ASSIGNMENT –
Restate the following records word for word without images.

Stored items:
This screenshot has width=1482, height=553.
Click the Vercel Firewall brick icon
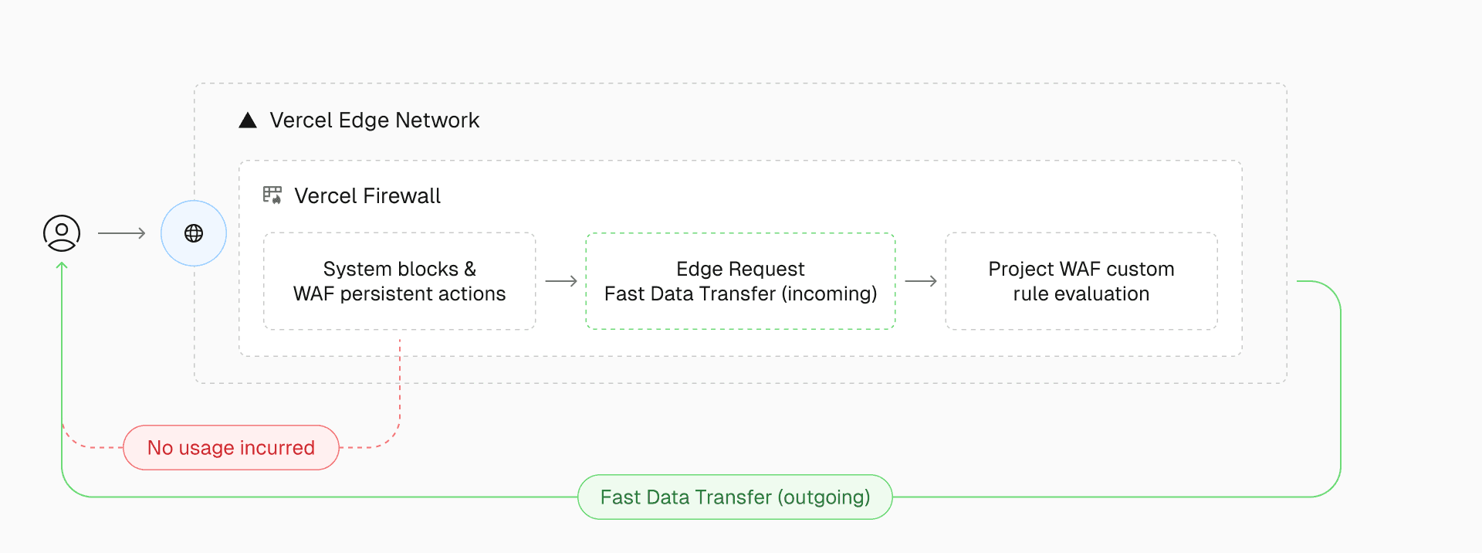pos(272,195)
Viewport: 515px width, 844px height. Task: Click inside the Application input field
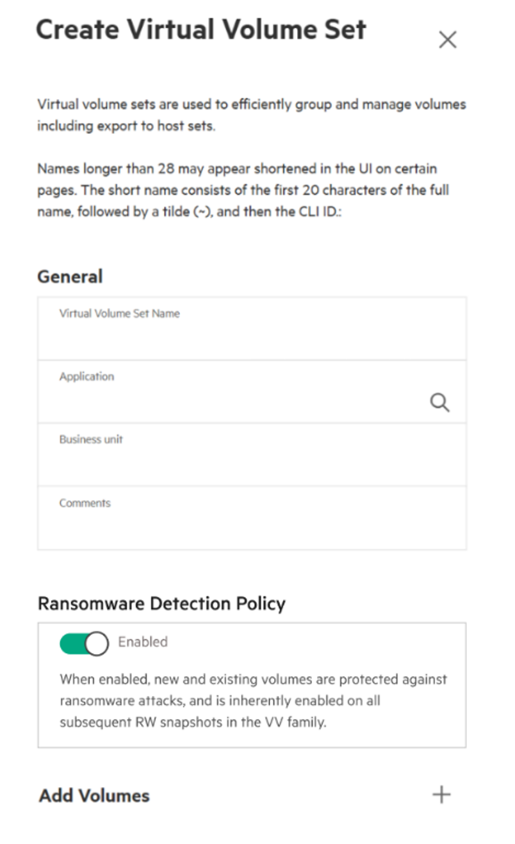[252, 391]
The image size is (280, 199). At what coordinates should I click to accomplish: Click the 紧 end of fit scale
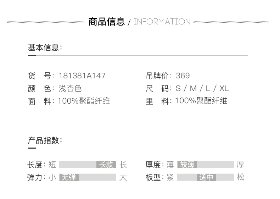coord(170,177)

EXERCISE ANSWER –
This screenshot has width=1482, height=553.
Click the Vercel Firewall brick icon
pos(272,195)
Viewport: 515px width, 844px height. Task: Click inside the Application input field
[252, 391]
The image size is (280, 199). At what coordinates should I click to accomplish: Click the 紧 end of fit scale
coord(170,177)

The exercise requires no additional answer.